Brown, Husted Win Ohio Nominations in Voting Update
Sherrod Brown and Jon Husted won their party nominations in Ohio’s primary elections on Tuesday, setting up a November Senate special election. The voting update puts Brown, a former three-term senator, and Husted into a race that will decide who finishes the remainder of JD Vance’s six-year term.
Ohio Senate Race
Brown won the Democratic nomination after facing one opponent. Husted won the Republican nomination without opposition. The special election will be decided on 3 November, and the result will determine who serves the rest of the term Vance won in 2022.
Brown is seeking a comeback after losing his re-election bid in 2024. Husted was appointed by Mike DeWine to replace Vance. That gives the November contest a rare mix: an elected senator trying to return, and an appointee trying to keep the seat for his party.
Democrats Target Four Seats
Chuck Schumer has placed Ohio among four Senate seats Democrats are prioritizing in their effort to retake control of the chamber. The race is expected to be high-profile and expensive in November’s midterm elections, and the main Senate Republican Super Pac has announced plans to spend $79m in Ohio.

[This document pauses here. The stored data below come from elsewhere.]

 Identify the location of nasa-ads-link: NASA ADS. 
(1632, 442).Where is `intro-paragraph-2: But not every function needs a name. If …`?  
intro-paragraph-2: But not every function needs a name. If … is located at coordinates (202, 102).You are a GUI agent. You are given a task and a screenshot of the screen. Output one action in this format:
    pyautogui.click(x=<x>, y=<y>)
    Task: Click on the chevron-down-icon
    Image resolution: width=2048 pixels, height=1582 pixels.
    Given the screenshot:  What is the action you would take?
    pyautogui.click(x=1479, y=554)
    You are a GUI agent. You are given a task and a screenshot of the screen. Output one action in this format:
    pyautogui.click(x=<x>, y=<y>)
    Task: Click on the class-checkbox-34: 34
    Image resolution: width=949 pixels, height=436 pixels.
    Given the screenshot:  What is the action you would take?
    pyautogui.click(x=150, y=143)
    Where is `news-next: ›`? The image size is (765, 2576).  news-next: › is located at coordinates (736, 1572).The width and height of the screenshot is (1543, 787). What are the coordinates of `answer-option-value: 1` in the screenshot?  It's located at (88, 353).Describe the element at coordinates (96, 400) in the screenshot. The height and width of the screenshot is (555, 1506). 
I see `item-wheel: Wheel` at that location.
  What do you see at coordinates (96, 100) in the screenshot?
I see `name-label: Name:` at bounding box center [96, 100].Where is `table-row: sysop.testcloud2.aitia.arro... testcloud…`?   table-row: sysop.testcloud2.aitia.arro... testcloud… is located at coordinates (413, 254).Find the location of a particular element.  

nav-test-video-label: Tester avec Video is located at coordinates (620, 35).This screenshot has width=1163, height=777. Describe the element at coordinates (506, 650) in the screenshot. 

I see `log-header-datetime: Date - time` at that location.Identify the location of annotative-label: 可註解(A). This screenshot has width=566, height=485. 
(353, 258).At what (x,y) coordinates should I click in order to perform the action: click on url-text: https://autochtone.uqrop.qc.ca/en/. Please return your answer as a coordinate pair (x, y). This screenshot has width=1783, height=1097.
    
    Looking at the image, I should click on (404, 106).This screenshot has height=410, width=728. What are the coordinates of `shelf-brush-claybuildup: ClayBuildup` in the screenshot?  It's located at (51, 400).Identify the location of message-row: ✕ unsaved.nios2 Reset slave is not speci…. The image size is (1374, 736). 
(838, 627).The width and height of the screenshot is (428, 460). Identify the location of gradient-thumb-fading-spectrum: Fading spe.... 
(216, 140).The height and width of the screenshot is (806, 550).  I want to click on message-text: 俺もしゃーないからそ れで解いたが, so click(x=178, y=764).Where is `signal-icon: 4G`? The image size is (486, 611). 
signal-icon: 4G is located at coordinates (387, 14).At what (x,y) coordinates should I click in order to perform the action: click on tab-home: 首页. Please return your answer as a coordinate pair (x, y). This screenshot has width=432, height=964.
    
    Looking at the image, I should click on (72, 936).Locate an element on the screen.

Ohio has backed Donald Trump all three times he was on the ballot, and by increasingly wide margins. Democrats are hoping Trump administration unpopularity will help them expand their seats in a congressional delegation that now has five Democrats and 10 Republicans.
Other Ohio Contests
Tuesday also produced the Republican choice in northwest Ohio’s House race, where Derek Merrin was selected to face Marcy Kaptur. Kaptur is the longest-serving female member of the House, and her Toledo-centered district became more conservative under new maps approved by a state redistricting commission last year.
Kaptur lost to Merrin in 2024 by fewer than 2,400 votes. In the governor’s race, Vivek Ramaswamy won the Republican primary to succeed DeWine, and Amy Acton won the Democratic nomination. Those races add to an Ohio ballot that will draw attention beyond the Senate contest alone.